The original SARS was clearly a genetically created bioweapon.
It had spliced elements of human, cow and mouse viruses which is not possible in nature. Coronaviruses do not jump species – like infecting animals and spreading to humans.
Another tell-tale sign is that the original SARS did not match any known virus. At first officials claimed it was an A virus, then a B virus.
US Army Command and General Staff College at Fort Leavenworth, Kansas published information in a journal intended for military personnel called Ethnic Specific Weapons, wherein the history, desirability and possibilities of biological weapons tailored for specific races of human could be genetically engineered to defend a nation against attack.
Dr. William Schaffner, chairman of preventative medicine at Vanderbilt University, explained: “It took the outbreak in Hong Kong and subsequent spread to bring that to our attention. The surveillance for viruses that cause disease, particularly respiratory viruses, has improved enormously over the last 10 years worldwide. What happened here demonstrates that.”

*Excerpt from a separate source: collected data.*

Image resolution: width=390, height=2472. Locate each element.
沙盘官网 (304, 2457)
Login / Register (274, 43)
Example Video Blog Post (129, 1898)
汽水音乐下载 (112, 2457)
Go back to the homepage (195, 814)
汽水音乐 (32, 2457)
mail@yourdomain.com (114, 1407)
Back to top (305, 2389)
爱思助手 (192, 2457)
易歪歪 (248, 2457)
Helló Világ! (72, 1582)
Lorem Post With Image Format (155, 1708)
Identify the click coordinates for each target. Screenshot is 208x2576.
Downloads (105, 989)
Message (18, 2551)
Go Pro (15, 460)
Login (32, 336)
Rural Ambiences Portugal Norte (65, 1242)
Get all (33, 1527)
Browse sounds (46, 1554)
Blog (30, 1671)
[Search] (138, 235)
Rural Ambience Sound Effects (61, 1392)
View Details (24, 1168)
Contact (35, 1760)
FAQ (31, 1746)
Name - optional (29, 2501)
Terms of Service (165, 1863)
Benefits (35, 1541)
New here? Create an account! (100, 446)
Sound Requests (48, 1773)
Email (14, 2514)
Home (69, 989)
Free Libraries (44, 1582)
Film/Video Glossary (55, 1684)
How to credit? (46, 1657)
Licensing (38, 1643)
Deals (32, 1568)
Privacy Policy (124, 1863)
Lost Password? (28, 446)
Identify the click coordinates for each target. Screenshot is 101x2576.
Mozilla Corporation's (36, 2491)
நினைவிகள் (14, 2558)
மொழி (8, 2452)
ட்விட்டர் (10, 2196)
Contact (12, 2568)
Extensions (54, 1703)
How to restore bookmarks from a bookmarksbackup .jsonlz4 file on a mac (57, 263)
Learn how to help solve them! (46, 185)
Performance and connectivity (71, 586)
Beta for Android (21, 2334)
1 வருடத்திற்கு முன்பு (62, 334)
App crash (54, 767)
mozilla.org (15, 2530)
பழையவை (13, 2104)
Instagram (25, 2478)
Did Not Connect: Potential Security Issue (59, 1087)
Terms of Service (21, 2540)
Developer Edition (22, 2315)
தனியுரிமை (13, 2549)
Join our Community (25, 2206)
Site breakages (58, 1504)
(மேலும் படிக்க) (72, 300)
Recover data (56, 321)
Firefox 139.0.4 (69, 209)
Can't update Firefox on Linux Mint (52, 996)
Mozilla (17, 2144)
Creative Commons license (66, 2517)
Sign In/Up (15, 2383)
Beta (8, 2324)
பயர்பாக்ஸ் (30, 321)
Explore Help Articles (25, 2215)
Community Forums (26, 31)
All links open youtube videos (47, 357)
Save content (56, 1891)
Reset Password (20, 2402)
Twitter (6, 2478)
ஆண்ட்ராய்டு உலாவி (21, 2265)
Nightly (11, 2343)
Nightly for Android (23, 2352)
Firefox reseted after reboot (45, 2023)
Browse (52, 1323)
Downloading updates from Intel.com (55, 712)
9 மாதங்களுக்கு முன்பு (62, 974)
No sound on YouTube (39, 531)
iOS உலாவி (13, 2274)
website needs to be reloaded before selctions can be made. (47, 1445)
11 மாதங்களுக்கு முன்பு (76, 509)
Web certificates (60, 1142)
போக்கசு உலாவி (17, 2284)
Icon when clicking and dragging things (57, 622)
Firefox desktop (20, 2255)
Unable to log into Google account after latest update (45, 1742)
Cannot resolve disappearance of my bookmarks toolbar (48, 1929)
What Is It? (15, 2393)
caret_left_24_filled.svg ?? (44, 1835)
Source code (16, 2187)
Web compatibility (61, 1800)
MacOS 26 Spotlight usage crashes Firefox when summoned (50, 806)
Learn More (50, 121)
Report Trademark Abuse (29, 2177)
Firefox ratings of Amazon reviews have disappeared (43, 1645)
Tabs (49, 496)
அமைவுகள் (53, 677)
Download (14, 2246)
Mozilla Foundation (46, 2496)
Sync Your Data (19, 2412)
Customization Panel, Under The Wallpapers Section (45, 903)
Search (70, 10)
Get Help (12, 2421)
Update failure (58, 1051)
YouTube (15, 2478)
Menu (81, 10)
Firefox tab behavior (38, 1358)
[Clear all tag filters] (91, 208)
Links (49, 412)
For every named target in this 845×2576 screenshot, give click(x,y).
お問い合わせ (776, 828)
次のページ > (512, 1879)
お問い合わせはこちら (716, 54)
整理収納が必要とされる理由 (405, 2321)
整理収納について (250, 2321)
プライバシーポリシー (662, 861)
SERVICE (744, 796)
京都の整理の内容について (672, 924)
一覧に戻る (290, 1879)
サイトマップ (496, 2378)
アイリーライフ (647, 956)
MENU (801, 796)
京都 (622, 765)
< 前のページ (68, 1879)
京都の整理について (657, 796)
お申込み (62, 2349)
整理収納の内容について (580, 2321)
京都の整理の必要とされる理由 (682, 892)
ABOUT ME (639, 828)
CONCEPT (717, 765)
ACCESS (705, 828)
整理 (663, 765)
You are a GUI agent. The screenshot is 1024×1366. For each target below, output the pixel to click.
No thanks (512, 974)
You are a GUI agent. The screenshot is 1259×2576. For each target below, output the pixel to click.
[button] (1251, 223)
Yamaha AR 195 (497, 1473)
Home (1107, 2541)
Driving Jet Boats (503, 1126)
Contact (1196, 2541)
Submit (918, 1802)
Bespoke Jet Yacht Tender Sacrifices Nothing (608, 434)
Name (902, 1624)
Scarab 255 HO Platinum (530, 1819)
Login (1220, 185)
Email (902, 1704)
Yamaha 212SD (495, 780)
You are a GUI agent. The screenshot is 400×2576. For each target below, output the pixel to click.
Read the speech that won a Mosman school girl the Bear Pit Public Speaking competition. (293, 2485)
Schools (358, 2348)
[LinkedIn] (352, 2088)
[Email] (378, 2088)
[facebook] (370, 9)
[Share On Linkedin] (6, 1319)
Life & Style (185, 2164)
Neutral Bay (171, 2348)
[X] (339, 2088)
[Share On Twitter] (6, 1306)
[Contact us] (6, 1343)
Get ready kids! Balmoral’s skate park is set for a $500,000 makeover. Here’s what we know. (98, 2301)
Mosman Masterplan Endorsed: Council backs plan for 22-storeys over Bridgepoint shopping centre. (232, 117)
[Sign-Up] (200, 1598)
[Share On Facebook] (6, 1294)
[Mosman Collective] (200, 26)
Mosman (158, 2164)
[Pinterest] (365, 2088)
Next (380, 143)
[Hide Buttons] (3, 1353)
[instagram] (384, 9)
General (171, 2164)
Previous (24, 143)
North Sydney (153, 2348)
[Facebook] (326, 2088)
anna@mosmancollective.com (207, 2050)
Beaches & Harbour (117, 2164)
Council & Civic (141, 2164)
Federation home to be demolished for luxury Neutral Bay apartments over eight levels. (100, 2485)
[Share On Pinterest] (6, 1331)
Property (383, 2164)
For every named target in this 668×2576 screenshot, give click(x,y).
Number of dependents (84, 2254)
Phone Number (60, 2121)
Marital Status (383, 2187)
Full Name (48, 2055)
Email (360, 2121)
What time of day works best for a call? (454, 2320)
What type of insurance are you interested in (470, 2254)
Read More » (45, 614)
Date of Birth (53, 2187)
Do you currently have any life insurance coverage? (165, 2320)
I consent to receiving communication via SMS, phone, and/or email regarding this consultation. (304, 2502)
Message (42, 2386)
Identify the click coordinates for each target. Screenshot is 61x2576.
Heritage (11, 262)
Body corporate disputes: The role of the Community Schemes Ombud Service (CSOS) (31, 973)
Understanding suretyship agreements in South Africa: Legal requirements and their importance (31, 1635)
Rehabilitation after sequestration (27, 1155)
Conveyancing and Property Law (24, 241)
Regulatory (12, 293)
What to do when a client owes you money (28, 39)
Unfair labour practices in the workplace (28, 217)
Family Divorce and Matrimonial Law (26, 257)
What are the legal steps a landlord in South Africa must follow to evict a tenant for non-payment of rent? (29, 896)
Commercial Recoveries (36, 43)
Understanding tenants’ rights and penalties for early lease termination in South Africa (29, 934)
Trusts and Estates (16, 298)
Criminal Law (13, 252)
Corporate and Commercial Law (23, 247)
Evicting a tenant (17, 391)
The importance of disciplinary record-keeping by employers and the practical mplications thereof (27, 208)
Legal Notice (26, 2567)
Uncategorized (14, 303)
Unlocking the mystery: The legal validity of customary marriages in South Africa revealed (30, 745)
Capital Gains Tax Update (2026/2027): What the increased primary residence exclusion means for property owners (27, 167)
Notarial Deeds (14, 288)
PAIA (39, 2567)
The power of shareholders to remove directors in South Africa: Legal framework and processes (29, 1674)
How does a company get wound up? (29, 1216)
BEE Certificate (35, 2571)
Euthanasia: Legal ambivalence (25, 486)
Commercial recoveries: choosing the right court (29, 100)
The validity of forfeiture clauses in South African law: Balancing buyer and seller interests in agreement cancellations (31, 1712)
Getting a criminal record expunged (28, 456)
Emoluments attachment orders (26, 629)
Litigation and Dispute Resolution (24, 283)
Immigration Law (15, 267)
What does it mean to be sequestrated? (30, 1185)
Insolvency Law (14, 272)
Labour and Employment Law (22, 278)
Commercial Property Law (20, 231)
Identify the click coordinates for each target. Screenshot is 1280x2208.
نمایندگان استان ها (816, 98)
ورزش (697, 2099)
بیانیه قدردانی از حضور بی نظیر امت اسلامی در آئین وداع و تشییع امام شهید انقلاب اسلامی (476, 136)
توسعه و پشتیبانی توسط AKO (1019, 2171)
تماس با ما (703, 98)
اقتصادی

In 2012, Canadian researchers concluded that the H1N1 flu shot is more dangerous than the flu it purports to protect against. The timing of this study’s release coincided with North American and certain part of Europe preparing to promote massive vaccination efforts on their citizens. Under a propaganda pandemic campaign to fear the public into having the inoculation, this study placed a snag in their plans.
At the Interscience Conference on Antimicrobial Agents and Chemotherapy (ICAAC) study author Dr. Danuta Skowronski explained that in 2008 a study she co-authored proved that the flu shot caused more physiological issues than the H1N1 flu itself.
Skowronski said that “pandemics are infrequent occurrences, but seasonal influenza recurs on an annual basis. It’s a substantial cause of morbidity and mortality and the seasonal vaccine substantially protects against that severe outcome due to seasonal influenza.”
Vaccinations for the H1N1 are ineffective because the inoculation cannot prevent infection or support the body’s development of immunity. However, having been exposed to the flu gives the human body the antibody build-up that facilitates the actions of the human immune system.